The team’s approach is to stack resistance genes sourced from African cowpea germplasm into new varieties using bi-parental and multi-parental marker-assisted breeding strategies. “Our cowpea breeding program aims to develop new improved varieties with multiple resistance,” Huynh says. “This effort is enabled by the rich collection of resources developed over years here, including pest biotype collections, field- and lab-based resistance bioassays, genetic markers and germplasm collections of host crop genetic diversity.”


5. Perennial Rice: The Most Advanced Drought-Tolerant Grain in Development

Of all the perennial grains currently in development, rice is the furthest along. Conventional rice is extraordinarily water-intensive, one of the thirstiest major crops on earth. Perennial rice varieties, bred to regrow from their root systems after harvest rather than requiring replanting, change the equation significantly.

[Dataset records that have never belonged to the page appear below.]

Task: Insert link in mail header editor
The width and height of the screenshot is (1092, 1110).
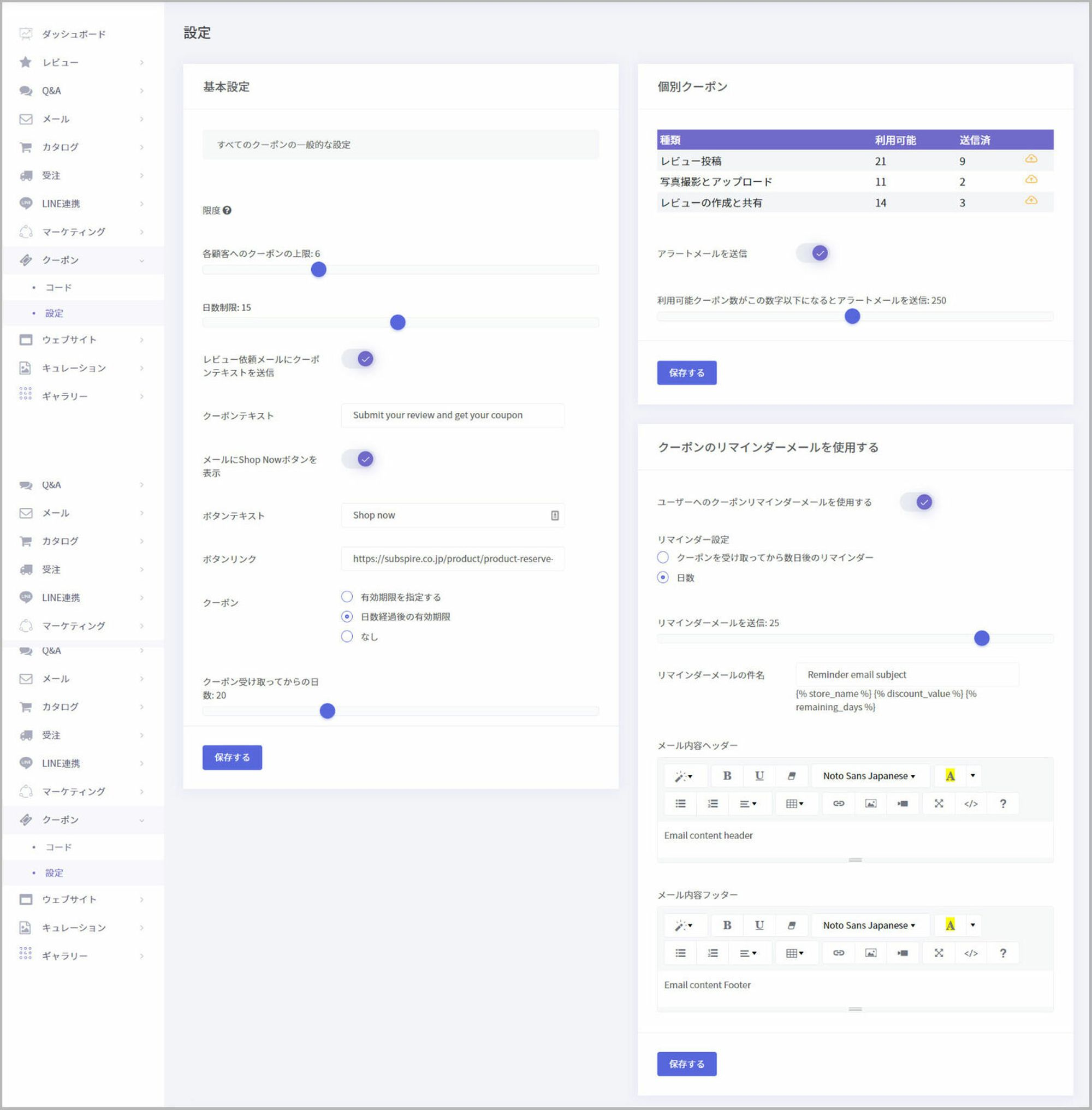Action: (838, 803)
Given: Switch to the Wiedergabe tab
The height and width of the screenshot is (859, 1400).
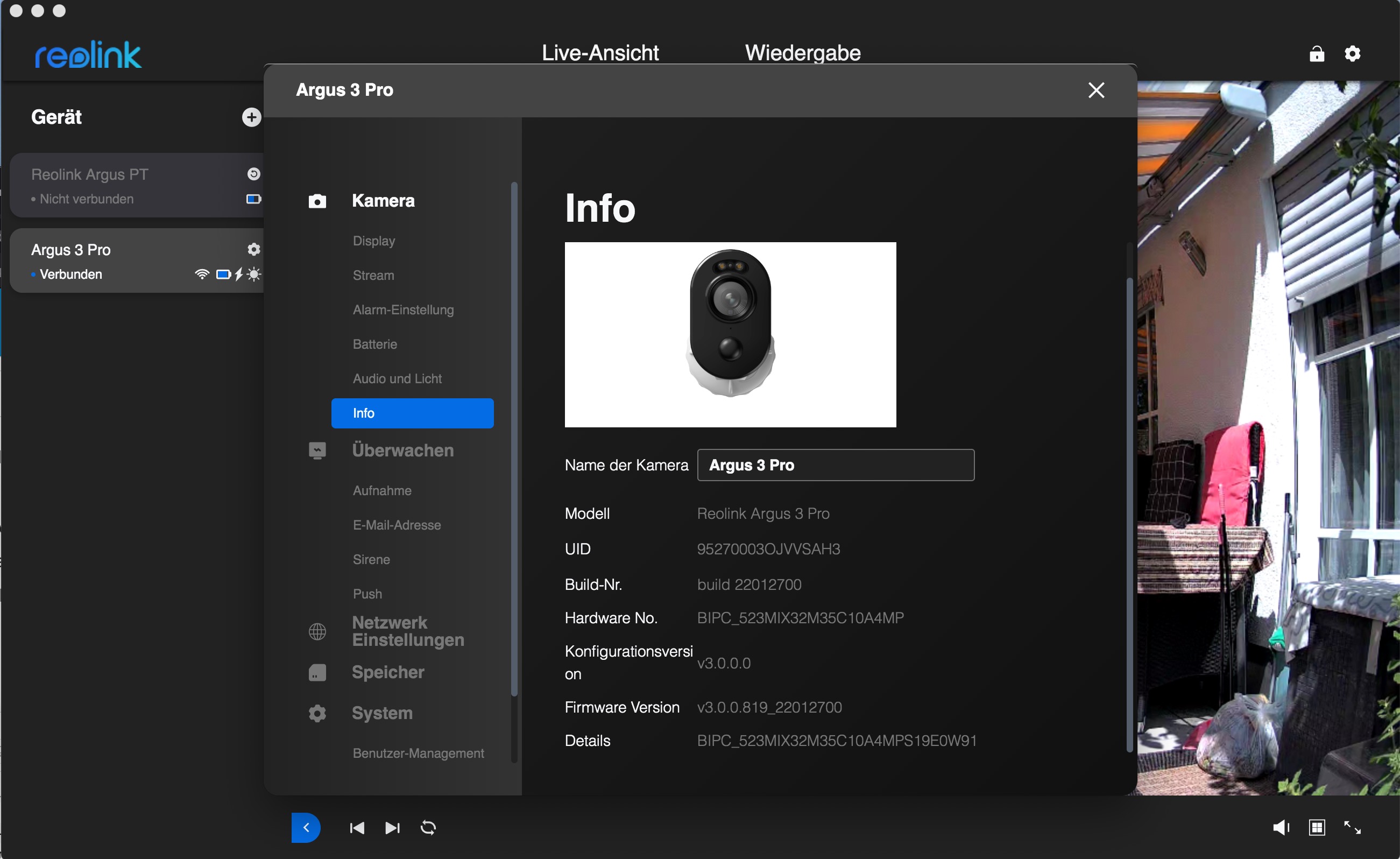Looking at the screenshot, I should [x=802, y=53].
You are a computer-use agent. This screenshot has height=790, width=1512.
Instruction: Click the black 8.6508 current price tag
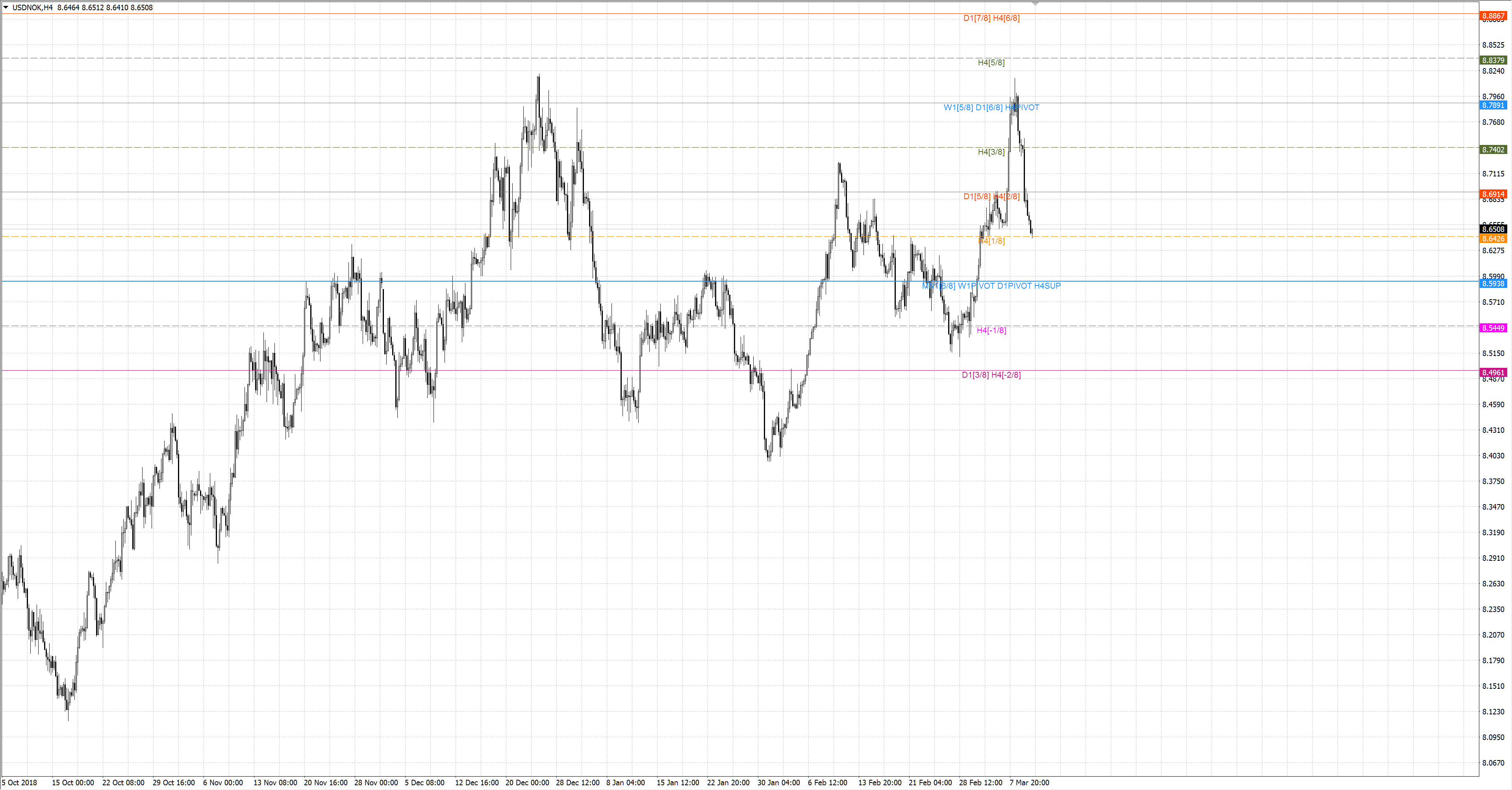point(1493,230)
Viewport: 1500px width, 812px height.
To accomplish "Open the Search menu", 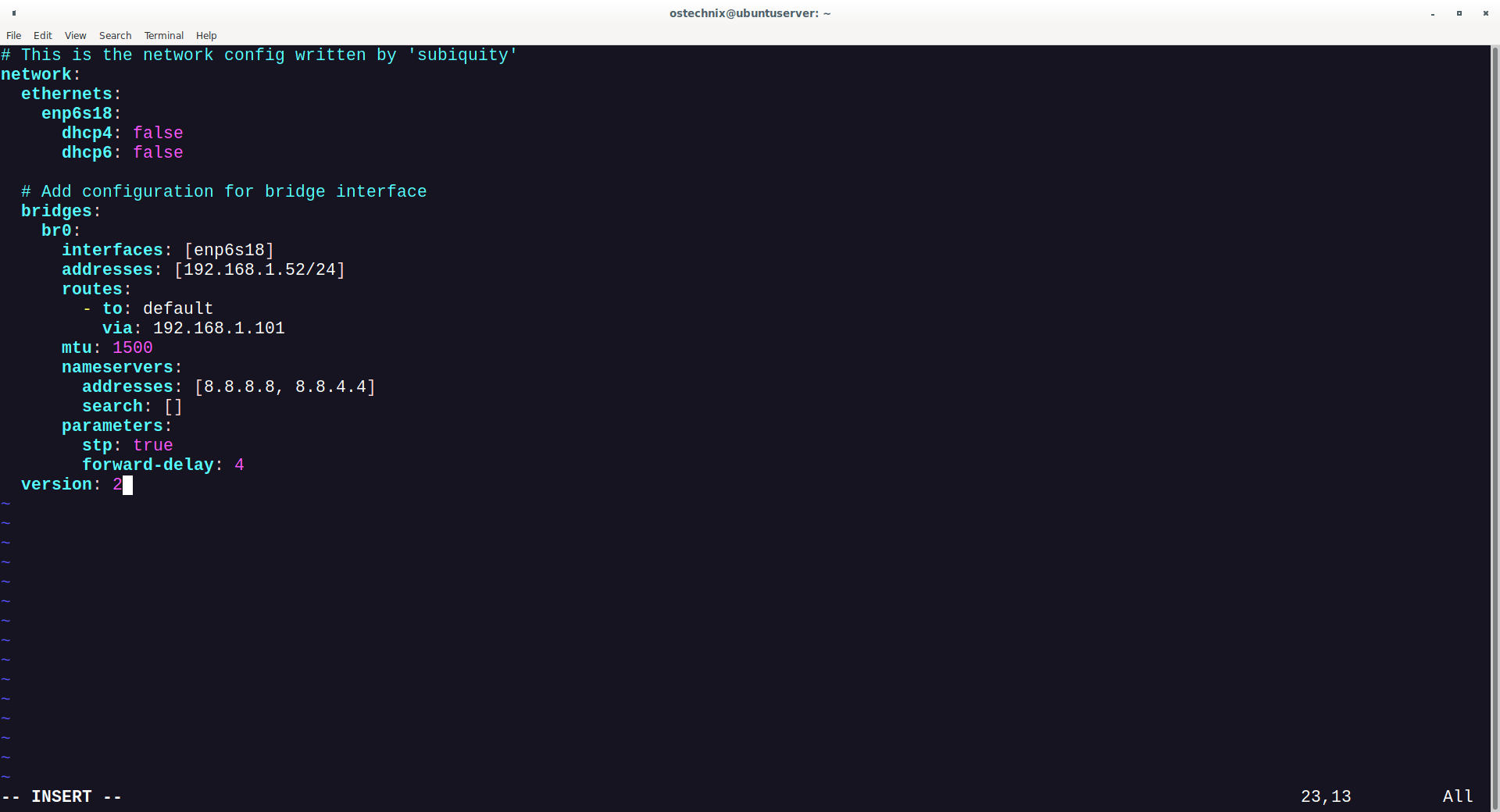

Deep perennial root systems access soil moisture more efficiently, reduce the need for standing water during cultivation, and maintain soil structure in ways that annual rice cannot. Field trials across China, Southeast Asia, and Africa have already shown yields matching those of elite conventional varieties, a milestone that took decades of breeding work to reach.

The combination of water efficiency, reduced input costs from no replanting and less tillage, and competitive yield makes perennial rice one of the more compelling drought-adaptation stories in modern agronomy. It is also, alongside Kernza®, an example of a broader shift in thinking: rather than breeding annual crops to survive drought, developing perennial systems that structurally reduce dependence on rainfall in the first place.


The Common Thread

Across all five crops, the same forces are at work. Genomic tools are compressing timelines that once took plant breeders generations. International collaboration is linking public research to private deployment. And there’s a growing recognition that drought tolerance cannot be treated as a single trait in isolation.

The crops feeding the world in 2040 will look significantly different from those grown today. The breeders working on sorghum in Texas, Kernza® in Kansas, maize in Kenya, cowpea in California, and rice across three continents are writing the blueprint now, field trial by field trial, marker by marker.